_WHAT YOU ARE ASKED TO DO_. Rewrite the lines below as a numbered list, leaving out blank lines and any pictures.

══ DATA FOR THIS EXERCISE ══

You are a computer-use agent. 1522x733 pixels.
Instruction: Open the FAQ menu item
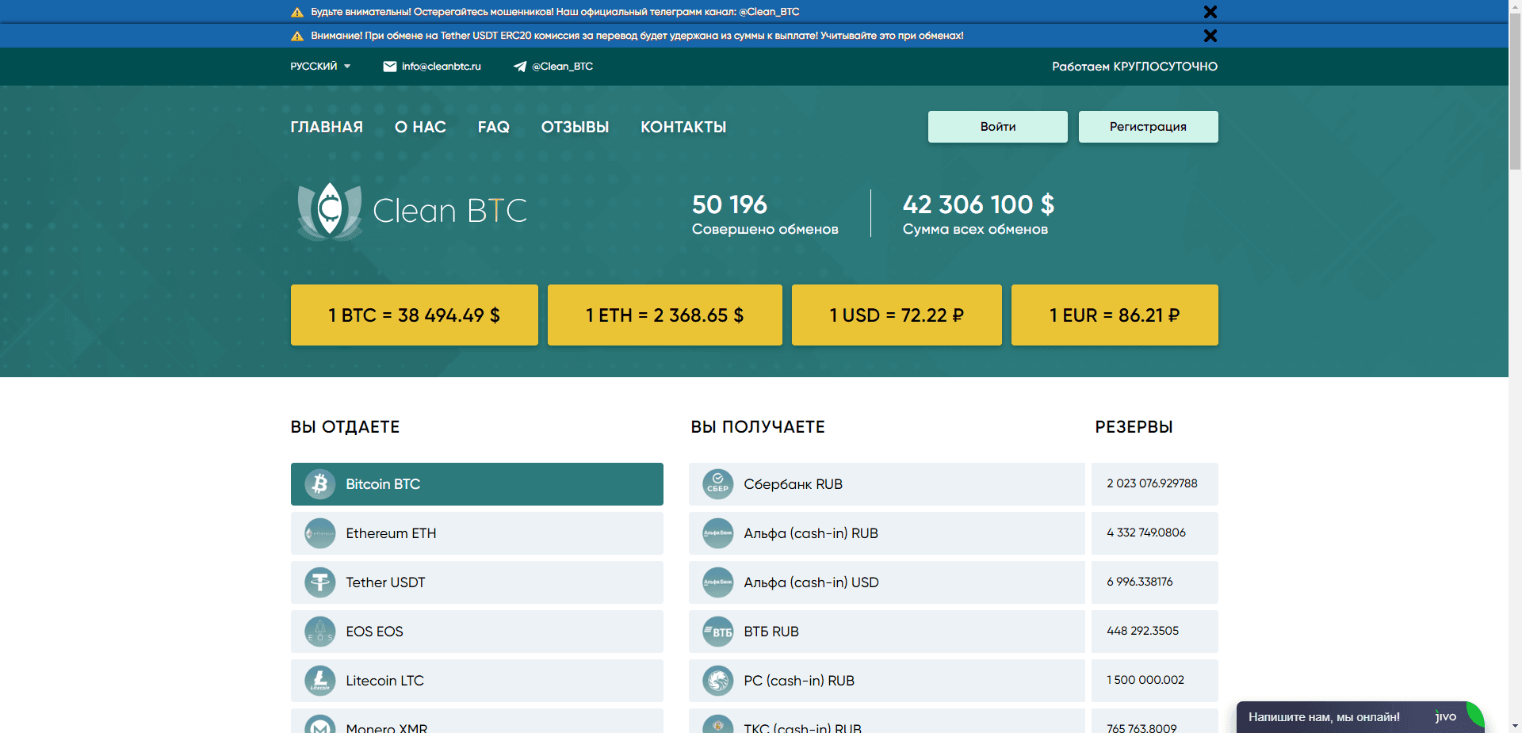[x=493, y=127]
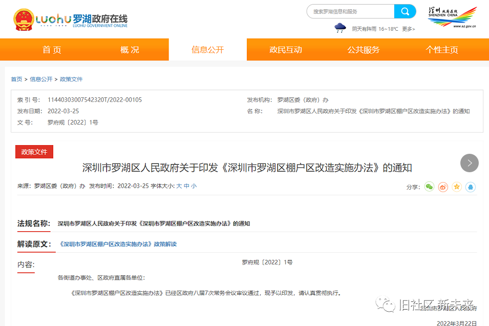Screen dimensions: 489x326
Task: Set font size to 大
Action: [x=179, y=186]
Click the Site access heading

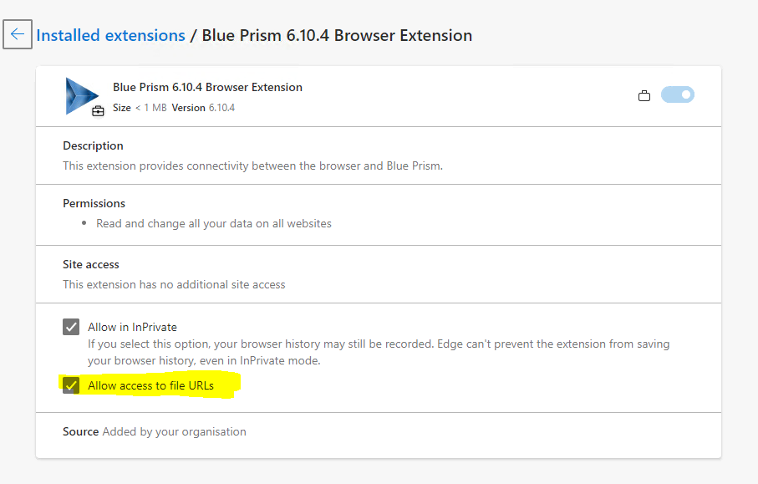point(91,264)
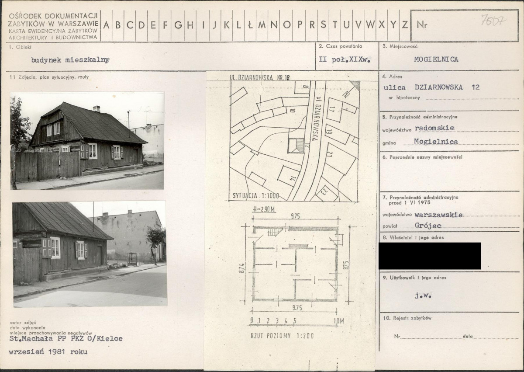Click the address 'ulica DZIARNOWSKA 12'
524x372 pixels.
tap(431, 87)
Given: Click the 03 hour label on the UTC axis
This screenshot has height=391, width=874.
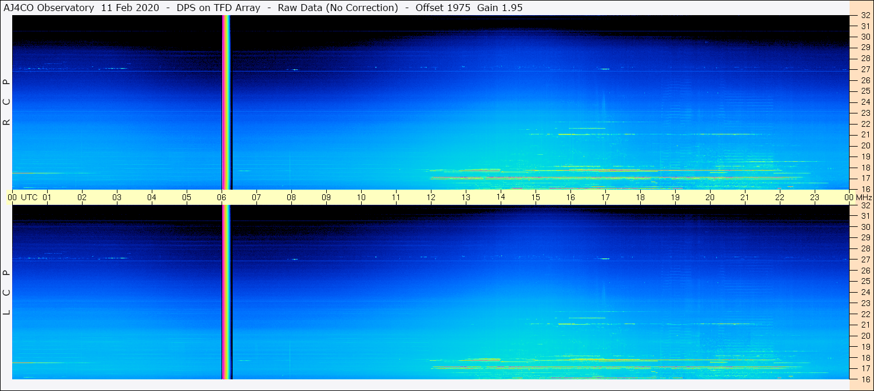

═══

_COMPLETED TASK_.
1. You are a computer-use agent. 1522x733 pixels.
2. Instruction: Open the FAQ menu item
3. [x=493, y=127]
4. Screen dimensions: 489x326
5. Task: Set font size to 大
6. Action: [x=179, y=186]
7. Click the Site access heading
8. point(91,264)
9. Click the address 'ulica DZIARNOWSKA 12'
10. 524x372 pixels.
11. tap(431, 87)
12. Given: Click the 03 hour label on the UTC axis
13. This screenshot has height=391, width=874.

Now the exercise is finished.